Reproduce, with no changes, every row from the line containing "The width and height of the screenshot is (604, 327)." down to the line containing "(x=37, y=185)", including both of those lines.
--
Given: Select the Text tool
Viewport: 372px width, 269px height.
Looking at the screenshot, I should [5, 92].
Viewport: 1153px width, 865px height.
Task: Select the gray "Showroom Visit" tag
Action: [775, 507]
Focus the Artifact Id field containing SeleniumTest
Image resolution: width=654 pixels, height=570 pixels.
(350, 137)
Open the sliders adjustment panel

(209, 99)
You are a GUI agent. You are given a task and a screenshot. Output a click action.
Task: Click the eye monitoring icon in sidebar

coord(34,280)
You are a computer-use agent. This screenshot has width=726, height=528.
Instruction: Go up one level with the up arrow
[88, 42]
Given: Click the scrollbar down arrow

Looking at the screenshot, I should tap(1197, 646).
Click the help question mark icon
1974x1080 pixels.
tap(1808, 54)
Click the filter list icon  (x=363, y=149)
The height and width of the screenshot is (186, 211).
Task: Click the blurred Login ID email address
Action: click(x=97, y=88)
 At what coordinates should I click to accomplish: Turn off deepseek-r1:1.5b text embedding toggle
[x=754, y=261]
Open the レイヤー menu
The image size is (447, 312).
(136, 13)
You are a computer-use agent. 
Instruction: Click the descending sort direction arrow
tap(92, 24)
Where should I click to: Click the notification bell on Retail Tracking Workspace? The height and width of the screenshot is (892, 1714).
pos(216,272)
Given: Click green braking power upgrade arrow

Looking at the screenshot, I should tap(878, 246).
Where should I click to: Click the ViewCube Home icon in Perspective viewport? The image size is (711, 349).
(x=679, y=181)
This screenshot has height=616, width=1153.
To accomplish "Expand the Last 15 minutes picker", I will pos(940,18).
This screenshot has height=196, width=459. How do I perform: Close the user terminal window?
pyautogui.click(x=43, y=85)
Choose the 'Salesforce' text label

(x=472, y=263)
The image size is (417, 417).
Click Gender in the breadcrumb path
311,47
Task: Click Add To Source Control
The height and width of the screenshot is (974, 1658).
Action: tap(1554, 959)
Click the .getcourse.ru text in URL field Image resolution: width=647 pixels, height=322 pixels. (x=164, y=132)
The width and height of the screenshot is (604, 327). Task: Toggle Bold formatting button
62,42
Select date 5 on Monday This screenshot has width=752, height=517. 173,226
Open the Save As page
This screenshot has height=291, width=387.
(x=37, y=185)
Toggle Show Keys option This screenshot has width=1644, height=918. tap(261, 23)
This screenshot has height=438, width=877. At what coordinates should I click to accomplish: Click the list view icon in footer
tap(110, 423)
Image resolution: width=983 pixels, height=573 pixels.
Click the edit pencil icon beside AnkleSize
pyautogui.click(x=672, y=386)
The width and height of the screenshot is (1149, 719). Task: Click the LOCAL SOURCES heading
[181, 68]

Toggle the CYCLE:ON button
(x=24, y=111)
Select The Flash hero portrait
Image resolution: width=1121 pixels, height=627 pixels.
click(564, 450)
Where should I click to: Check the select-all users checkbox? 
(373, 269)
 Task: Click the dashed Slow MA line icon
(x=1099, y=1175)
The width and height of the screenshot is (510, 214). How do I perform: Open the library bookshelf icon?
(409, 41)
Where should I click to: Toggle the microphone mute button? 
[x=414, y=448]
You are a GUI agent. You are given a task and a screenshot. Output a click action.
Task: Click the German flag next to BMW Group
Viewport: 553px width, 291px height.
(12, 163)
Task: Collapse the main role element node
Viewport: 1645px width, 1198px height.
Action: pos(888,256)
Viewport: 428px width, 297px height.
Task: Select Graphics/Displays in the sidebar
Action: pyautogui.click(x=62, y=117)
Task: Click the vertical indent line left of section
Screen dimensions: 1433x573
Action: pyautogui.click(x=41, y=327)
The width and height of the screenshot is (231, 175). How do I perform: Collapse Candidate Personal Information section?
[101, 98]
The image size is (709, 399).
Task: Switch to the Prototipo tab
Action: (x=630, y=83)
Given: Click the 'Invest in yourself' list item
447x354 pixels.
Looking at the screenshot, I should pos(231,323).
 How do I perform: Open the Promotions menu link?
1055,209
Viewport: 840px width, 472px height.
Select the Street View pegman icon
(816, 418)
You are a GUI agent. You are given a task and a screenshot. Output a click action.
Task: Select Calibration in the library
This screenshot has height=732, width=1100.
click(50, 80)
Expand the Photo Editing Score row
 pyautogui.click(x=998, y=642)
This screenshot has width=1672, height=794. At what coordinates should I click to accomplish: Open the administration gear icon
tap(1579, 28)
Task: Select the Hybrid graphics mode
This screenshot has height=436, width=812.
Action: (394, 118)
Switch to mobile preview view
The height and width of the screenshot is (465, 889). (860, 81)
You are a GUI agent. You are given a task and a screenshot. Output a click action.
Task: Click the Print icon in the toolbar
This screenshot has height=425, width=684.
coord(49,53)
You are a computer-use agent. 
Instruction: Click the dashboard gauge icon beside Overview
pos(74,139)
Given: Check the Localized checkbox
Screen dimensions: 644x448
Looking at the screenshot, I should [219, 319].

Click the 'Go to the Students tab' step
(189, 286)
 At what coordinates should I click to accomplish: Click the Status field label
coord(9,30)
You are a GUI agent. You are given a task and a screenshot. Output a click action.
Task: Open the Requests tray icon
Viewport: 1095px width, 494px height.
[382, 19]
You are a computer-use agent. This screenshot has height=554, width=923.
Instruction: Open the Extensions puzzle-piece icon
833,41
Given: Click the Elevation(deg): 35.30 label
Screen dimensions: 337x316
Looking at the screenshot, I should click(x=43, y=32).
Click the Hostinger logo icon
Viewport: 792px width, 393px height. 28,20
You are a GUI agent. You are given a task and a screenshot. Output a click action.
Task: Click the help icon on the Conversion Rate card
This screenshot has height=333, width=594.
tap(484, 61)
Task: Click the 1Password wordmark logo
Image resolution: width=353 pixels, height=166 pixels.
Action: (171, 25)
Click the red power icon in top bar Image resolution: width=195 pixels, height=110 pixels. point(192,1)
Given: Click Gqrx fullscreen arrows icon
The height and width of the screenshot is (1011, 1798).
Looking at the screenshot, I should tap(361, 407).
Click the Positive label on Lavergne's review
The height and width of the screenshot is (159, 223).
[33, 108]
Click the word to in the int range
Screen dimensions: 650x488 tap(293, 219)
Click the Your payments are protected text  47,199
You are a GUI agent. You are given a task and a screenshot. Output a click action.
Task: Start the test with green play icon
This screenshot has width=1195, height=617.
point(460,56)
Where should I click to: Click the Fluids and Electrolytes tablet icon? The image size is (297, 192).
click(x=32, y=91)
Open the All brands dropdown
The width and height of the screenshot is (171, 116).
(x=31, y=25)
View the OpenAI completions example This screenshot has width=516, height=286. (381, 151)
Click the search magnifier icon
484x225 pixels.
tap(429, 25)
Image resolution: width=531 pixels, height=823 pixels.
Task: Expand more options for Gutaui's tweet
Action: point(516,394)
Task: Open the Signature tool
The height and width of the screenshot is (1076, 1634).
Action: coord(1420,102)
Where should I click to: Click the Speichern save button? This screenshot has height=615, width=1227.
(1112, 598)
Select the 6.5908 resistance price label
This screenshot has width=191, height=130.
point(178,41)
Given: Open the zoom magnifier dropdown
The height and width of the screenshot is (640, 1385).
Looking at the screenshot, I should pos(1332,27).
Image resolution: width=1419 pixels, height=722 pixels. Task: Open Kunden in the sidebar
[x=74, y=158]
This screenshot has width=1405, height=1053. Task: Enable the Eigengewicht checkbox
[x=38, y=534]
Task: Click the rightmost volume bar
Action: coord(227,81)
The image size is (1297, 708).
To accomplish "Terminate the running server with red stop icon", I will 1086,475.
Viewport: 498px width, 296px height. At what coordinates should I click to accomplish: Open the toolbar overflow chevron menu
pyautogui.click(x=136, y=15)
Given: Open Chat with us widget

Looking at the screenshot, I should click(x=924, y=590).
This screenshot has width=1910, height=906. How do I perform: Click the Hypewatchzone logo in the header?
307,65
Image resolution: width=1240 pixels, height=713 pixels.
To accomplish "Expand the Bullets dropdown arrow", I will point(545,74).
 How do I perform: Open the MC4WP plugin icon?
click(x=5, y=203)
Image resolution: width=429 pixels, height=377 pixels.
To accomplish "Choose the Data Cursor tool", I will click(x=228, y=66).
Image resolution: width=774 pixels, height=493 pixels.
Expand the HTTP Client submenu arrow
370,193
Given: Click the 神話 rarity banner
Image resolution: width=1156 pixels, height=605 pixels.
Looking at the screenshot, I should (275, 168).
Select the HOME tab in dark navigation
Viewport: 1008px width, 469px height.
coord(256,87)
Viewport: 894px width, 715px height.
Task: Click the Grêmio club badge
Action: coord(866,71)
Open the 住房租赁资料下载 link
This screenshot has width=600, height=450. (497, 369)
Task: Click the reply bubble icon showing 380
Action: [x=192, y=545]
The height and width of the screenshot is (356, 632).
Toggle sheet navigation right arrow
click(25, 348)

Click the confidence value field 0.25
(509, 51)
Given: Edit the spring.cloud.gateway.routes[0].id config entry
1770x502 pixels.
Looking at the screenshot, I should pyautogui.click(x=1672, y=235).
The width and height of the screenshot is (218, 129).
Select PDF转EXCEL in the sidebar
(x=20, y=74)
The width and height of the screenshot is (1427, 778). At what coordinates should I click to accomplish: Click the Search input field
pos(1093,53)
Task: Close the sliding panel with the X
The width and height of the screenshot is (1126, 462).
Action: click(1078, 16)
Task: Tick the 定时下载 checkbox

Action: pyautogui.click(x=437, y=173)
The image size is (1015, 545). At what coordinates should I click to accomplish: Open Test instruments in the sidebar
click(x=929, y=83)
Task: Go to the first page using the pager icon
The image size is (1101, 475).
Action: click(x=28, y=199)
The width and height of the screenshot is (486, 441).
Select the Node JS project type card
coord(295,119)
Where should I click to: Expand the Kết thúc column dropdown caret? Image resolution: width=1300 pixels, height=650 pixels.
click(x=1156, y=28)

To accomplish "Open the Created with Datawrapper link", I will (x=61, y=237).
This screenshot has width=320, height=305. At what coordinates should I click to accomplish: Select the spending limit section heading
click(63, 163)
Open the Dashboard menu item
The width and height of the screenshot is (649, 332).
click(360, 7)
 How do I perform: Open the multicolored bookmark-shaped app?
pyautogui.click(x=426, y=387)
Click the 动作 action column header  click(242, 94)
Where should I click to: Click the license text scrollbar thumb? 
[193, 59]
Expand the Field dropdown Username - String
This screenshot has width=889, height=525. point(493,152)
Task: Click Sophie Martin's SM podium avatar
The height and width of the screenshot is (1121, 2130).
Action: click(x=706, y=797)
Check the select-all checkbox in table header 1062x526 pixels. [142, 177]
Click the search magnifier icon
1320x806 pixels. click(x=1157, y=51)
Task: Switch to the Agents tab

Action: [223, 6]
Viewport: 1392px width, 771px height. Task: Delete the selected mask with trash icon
--
→ Reply to the exercise
The width and height of the screenshot is (604, 327). Task: Toggle Bold formatting button
62,42
Select date 5 on Monday This screenshot has width=752, height=517. 173,226
Open the Save As page
This screenshot has height=291, width=387.
(x=37, y=185)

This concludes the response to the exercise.